En San Pancho, a una cuadra de la plaza, por una calle de tierra, se encuentra el bar “El Chivato”. En su fachada, un cartel de chapa un tanto oxidado con el nombre de don Regino es visible para todos. El interior del bar muestra un mostrador gastado y mesas de tablas que se mueven. Las sillas se adaptan al desgastado mobiliario. En la pared del fondo, se puede ver una mancha de humedad y botellas abiertas de vino tinto y ginebra verde cuadrada. Más atrás, se encuentran las botellas de licor dulce para el invierno.
El piso de ladrillos está desgastado por los años y don Regino lo barre con una escoba. Utiliza un tarro de agua sacado del aljibe para regar y retocar el piso del salón. El cielorraso está cubierto de lienzo con manchas marrones de filtraciones de lluvia. Tres lámparas incandescentes suaves iluminan el ambiente, con cables resecados que les dan un perfil pálido. Los que pasan por la vereda no distinguen quiénes concurren al bar. Campesinos con sombrero toman unos tragos, llevando espuelas de plata en sus calzados de yute. Llevan el chicote atravesado en la cintura y un pañuelo de cuello cruzado en la espalda. Las charlas sobre vivencias del rancho son inevitables.

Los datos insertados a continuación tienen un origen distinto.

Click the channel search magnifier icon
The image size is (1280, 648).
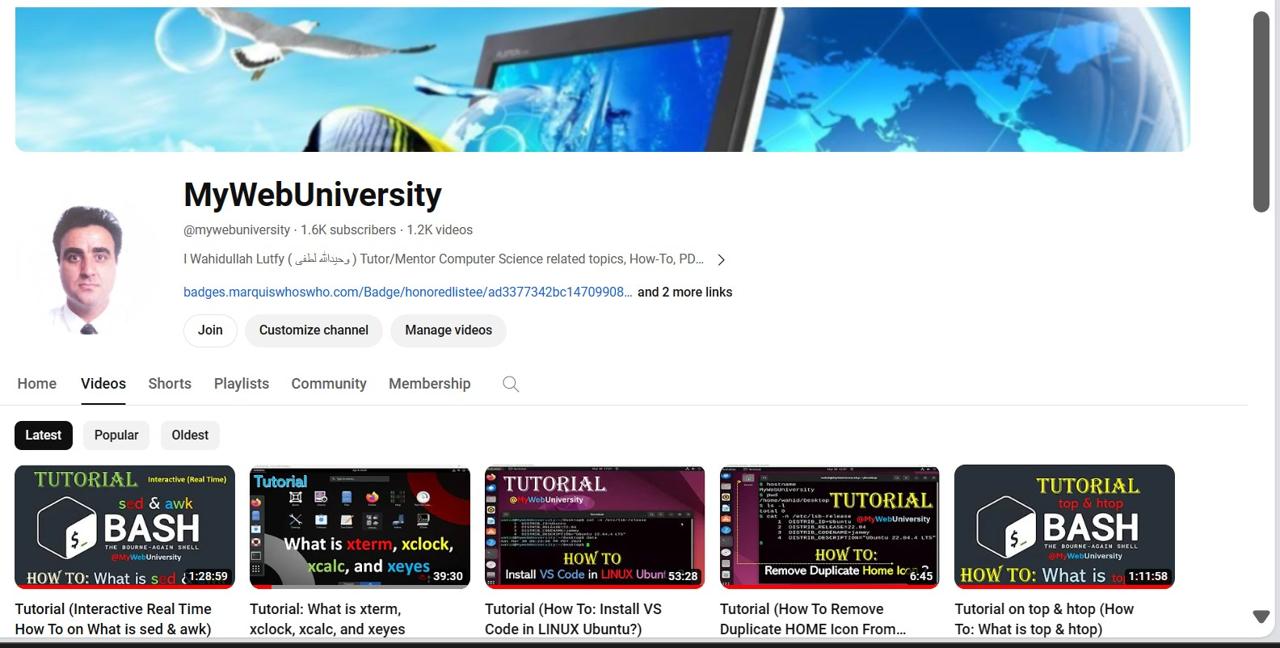[511, 384]
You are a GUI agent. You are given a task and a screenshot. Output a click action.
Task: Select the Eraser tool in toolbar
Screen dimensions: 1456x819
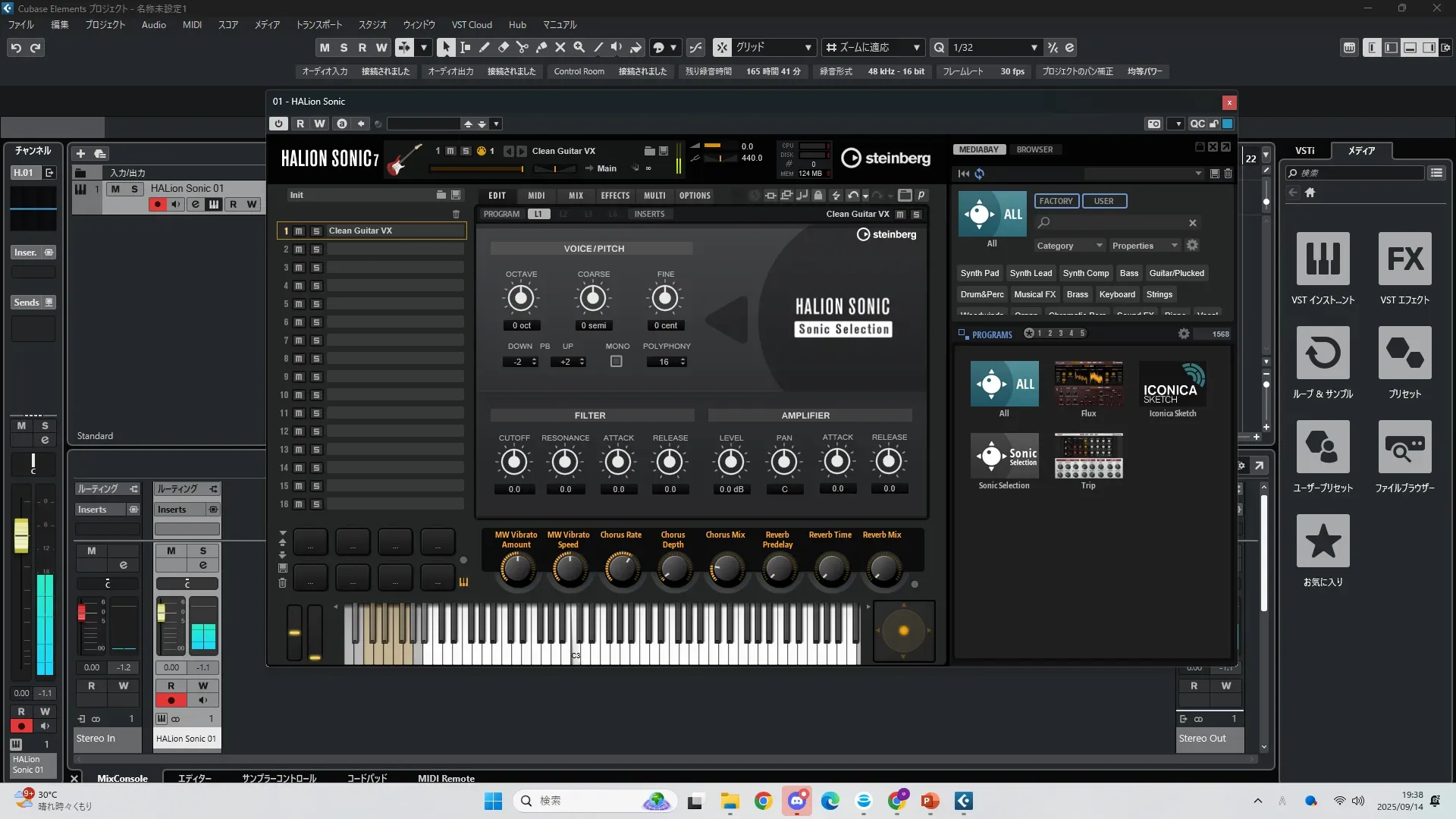click(x=503, y=47)
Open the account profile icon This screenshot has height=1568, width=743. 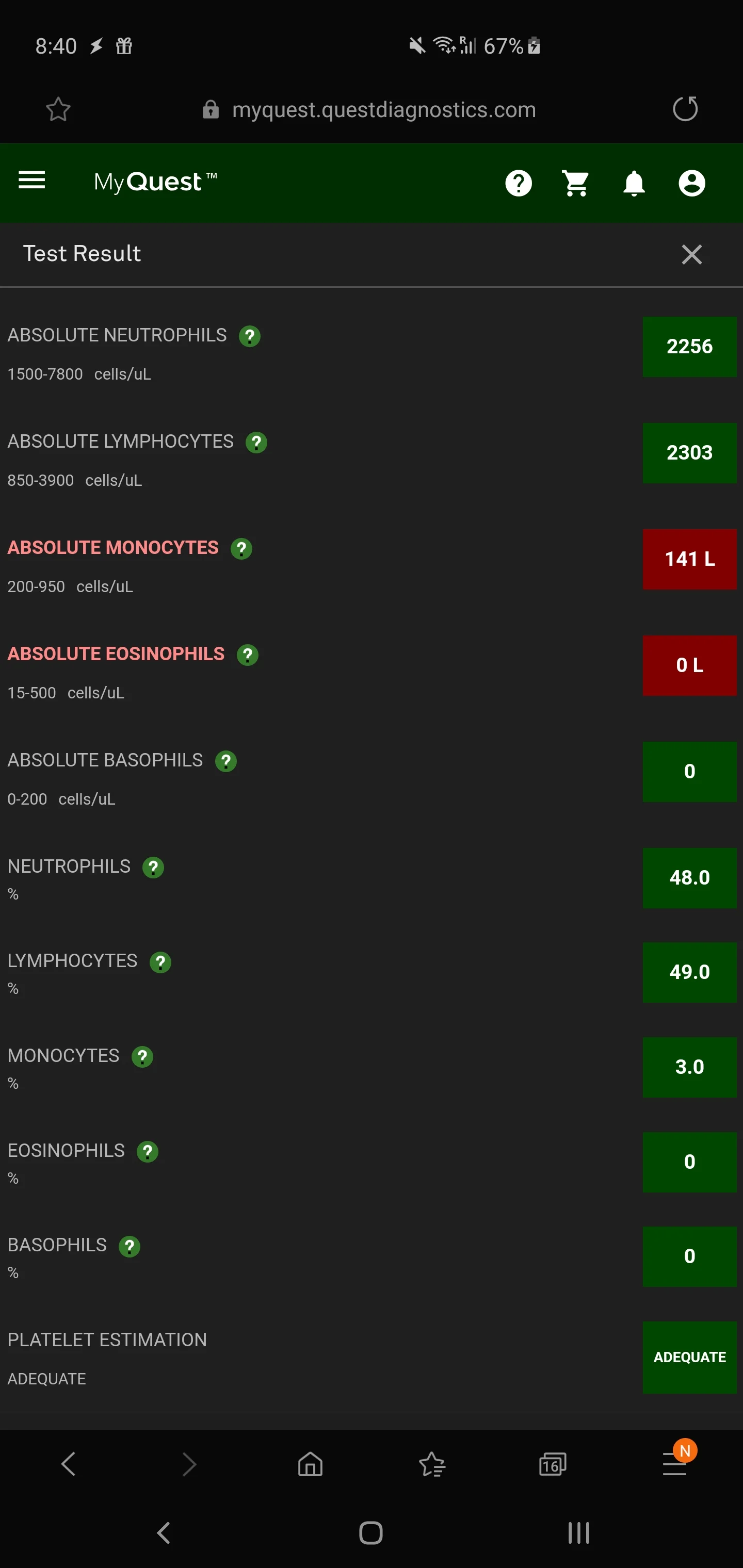pyautogui.click(x=692, y=183)
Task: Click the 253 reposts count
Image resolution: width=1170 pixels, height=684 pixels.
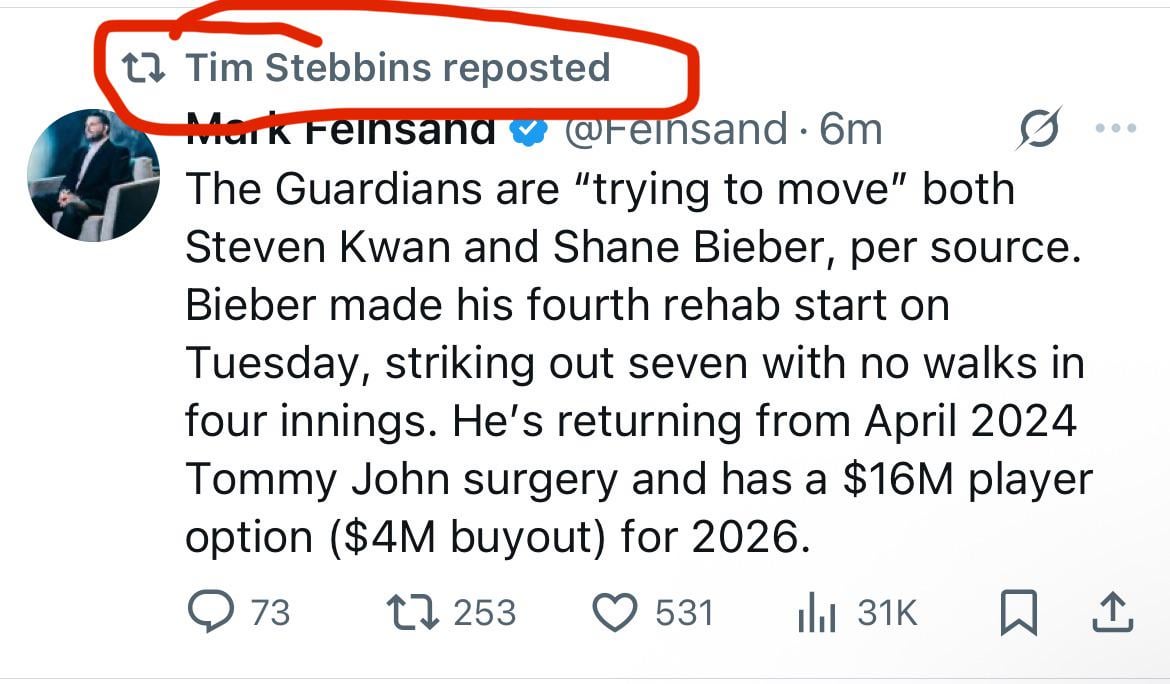Action: 485,612
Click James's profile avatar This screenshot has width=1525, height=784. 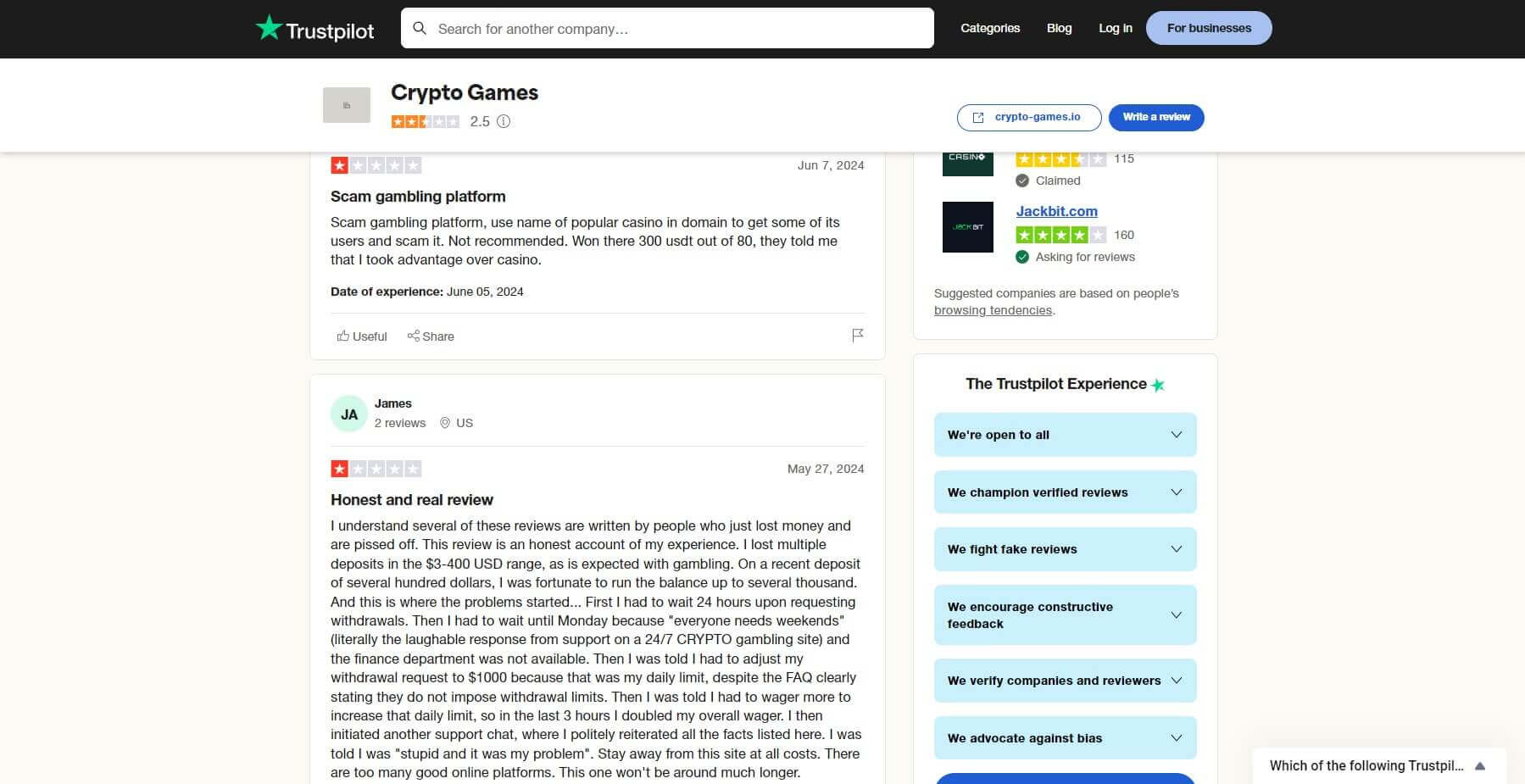tap(348, 413)
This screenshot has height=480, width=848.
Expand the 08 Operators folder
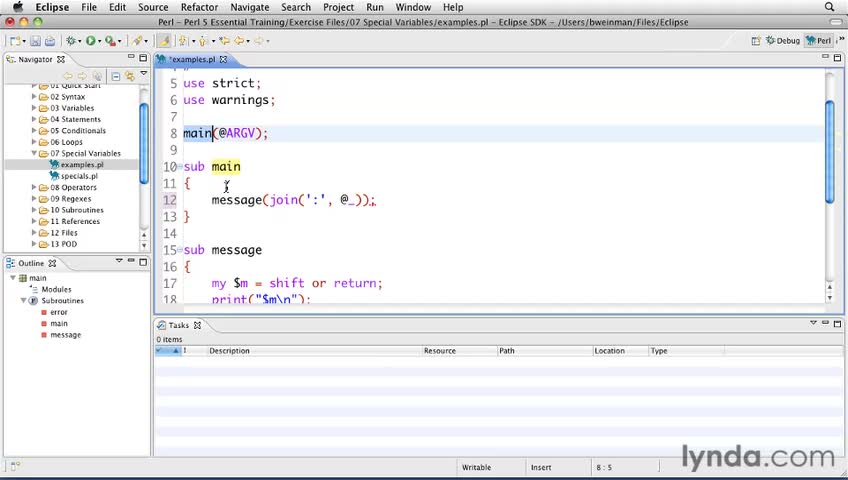click(34, 187)
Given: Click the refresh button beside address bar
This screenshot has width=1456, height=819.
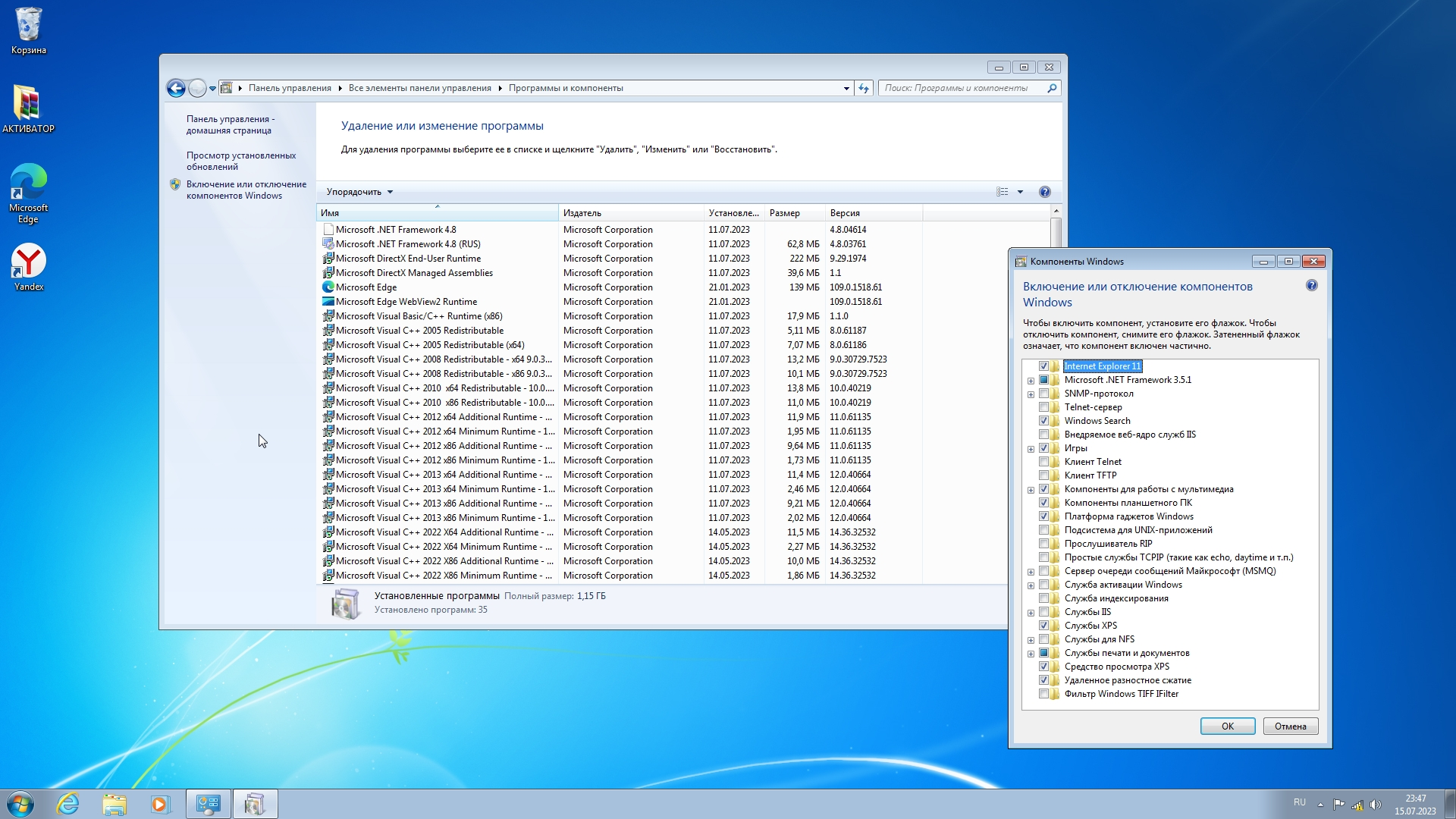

En la cintura, se puede ver un facón con mango de plata, mientras que un asistente lleva una manta marrón doblada en el hombro izquierdo. En el árbol que está junto a la puerta hay un caballo atado por horas. Espera a que su dueño termine su última copa. Un grupo de niños en bicicletas entra pedaleando en la curva del bar. Quique no pudo controlar su bicicleta y chocó contra el zaino de Chacho que estaba atado en el olivo. Asustado, el caballo dió un salto y tiró una patada al aire, desaprobando la broma.